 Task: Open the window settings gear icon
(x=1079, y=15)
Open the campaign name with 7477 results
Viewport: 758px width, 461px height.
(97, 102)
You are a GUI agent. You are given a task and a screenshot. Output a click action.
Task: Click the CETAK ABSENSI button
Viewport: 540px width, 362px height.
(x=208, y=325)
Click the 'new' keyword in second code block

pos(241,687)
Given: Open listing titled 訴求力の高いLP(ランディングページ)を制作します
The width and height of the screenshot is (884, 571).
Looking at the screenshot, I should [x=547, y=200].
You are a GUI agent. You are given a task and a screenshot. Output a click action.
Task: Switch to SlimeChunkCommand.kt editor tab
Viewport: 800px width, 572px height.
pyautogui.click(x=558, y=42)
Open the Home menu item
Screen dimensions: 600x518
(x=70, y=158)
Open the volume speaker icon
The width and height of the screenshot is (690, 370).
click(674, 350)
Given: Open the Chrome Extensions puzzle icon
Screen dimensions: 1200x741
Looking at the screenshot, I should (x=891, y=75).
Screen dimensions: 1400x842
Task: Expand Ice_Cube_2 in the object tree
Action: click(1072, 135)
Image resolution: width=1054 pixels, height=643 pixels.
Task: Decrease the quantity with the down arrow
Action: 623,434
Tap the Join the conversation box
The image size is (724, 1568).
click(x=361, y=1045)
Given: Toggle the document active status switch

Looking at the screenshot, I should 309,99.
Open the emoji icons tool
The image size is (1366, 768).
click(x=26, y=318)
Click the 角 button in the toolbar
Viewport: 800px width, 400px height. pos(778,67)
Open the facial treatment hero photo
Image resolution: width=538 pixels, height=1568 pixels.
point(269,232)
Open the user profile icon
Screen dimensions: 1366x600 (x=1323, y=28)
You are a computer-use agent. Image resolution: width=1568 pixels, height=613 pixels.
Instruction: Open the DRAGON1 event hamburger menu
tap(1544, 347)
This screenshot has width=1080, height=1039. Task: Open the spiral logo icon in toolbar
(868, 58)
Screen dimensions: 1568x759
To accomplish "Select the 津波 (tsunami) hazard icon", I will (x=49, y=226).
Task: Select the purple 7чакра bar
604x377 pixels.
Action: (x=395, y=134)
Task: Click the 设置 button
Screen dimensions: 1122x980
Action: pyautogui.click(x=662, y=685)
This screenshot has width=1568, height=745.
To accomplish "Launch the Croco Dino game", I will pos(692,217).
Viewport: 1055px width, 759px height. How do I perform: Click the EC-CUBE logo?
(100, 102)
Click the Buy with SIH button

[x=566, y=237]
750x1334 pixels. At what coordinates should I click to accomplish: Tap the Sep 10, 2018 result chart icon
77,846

*Your task:*
Output must be limited to the lines beginning with the one that contains "The image size is (724, 1568)." and ending with the last line of the entries, reproduced exactly.

*Exercise answer:*
The image size is (724, 1568).
click(x=361, y=1045)
Given: Toggle the document active status switch

Looking at the screenshot, I should 309,99.
Open the emoji icons tool
The image size is (1366, 768).
click(x=26, y=318)
Click the 角 button in the toolbar
Viewport: 800px width, 400px height. pos(778,67)
Open the facial treatment hero photo
Image resolution: width=538 pixels, height=1568 pixels.
point(269,232)
Open the user profile icon
Screen dimensions: 1366x600 (x=1323, y=28)
You are a computer-use agent. Image resolution: width=1568 pixels, height=613 pixels.
Instruction: Open the DRAGON1 event hamburger menu
tap(1544, 347)
This screenshot has width=1080, height=1039. Task: Open the spiral logo icon in toolbar
(868, 58)
Screen dimensions: 1568x759
To accomplish "Select the 津波 (tsunami) hazard icon", I will (x=49, y=226).
Task: Select the purple 7чакра bar
604x377 pixels.
Action: (x=395, y=134)
Task: Click the 设置 button
Screen dimensions: 1122x980
Action: pyautogui.click(x=662, y=685)
This screenshot has width=1568, height=745.
To accomplish "Launch the Croco Dino game", I will pos(692,217).
Viewport: 1055px width, 759px height. How do I perform: Click the EC-CUBE logo?
(100, 102)
Click the Buy with SIH button

[x=566, y=237]
750x1334 pixels. At what coordinates should I click to accomplish: Tap the Sep 10, 2018 result chart icon
77,846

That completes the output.